Your goal:
What you write must match the records exactly, except for the images, which are left out.
[Provided data Boundary: Start]
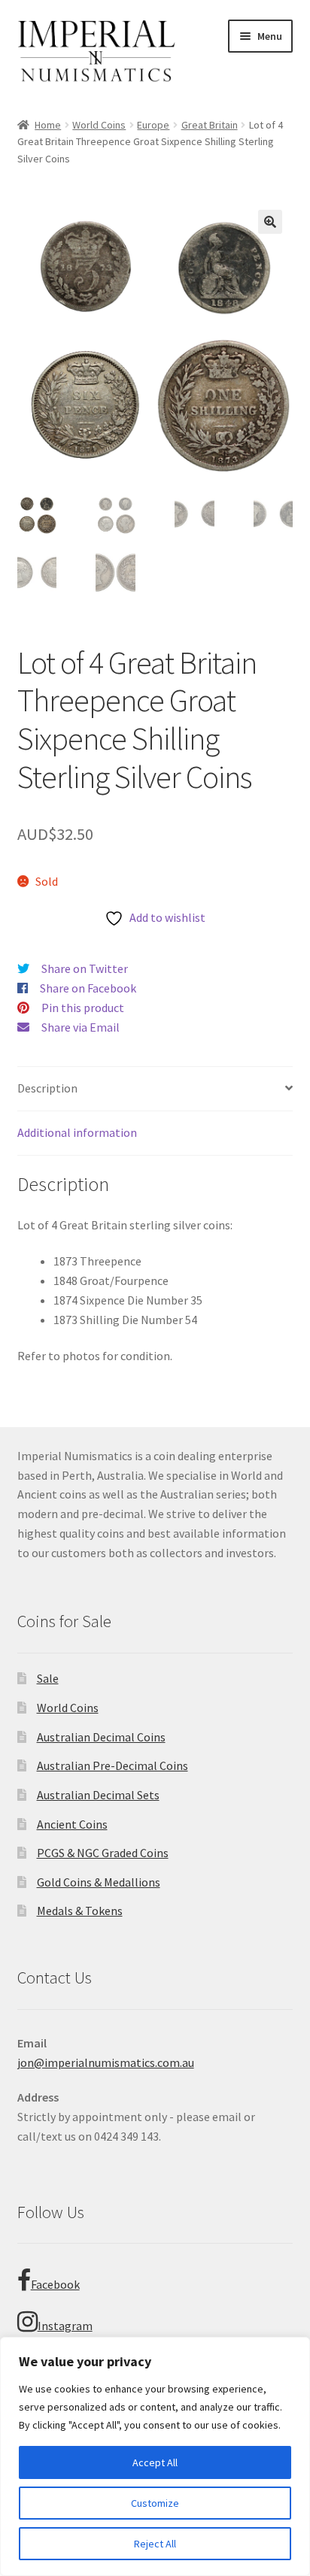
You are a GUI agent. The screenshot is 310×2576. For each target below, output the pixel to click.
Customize (155, 2503)
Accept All (155, 2462)
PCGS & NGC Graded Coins (103, 1852)
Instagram (65, 2325)
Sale (48, 1678)
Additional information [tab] (77, 1132)
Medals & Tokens (80, 1910)
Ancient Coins (72, 1824)
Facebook (55, 2284)
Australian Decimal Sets (98, 1794)
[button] (270, 222)
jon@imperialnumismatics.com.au (105, 2062)
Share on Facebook (88, 988)
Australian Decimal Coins (101, 1736)
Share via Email (80, 1027)
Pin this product (82, 1007)
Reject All (155, 2543)
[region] (155, 2456)
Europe (153, 125)
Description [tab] (47, 1088)
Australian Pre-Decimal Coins (112, 1765)
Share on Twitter (84, 968)
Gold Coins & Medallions (98, 1882)
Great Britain (209, 125)
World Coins (99, 125)
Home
[Provided data Boundary: End]
Worked solution:
You are a GUI agent. The screenshot is 310×2576. For each target below, output the pixel to click.
Customize (155, 2503)
Accept All (155, 2462)
PCGS & NGC Graded Coins (103, 1852)
Instagram (65, 2325)
Sale (48, 1678)
Additional information [tab] (77, 1132)
Medals & Tokens (80, 1910)
Ancient Coins (72, 1824)
Facebook (55, 2284)
Australian Decimal Sets (98, 1794)
[button] (270, 222)
jon@imperialnumismatics.com.au (105, 2062)
Share on Facebook (88, 988)
Australian Decimal Coins (101, 1736)
Share via Email (80, 1027)
Pin this product (82, 1007)
Reject All (155, 2543)
[region] (155, 2456)
Europe (153, 125)
Description [tab] (47, 1088)
Australian Pre-Decimal Coins (112, 1765)
Share on Twitter (84, 968)
Gold Coins & Medallions (98, 1882)
Great Britain (209, 125)
World Coins (99, 125)
Home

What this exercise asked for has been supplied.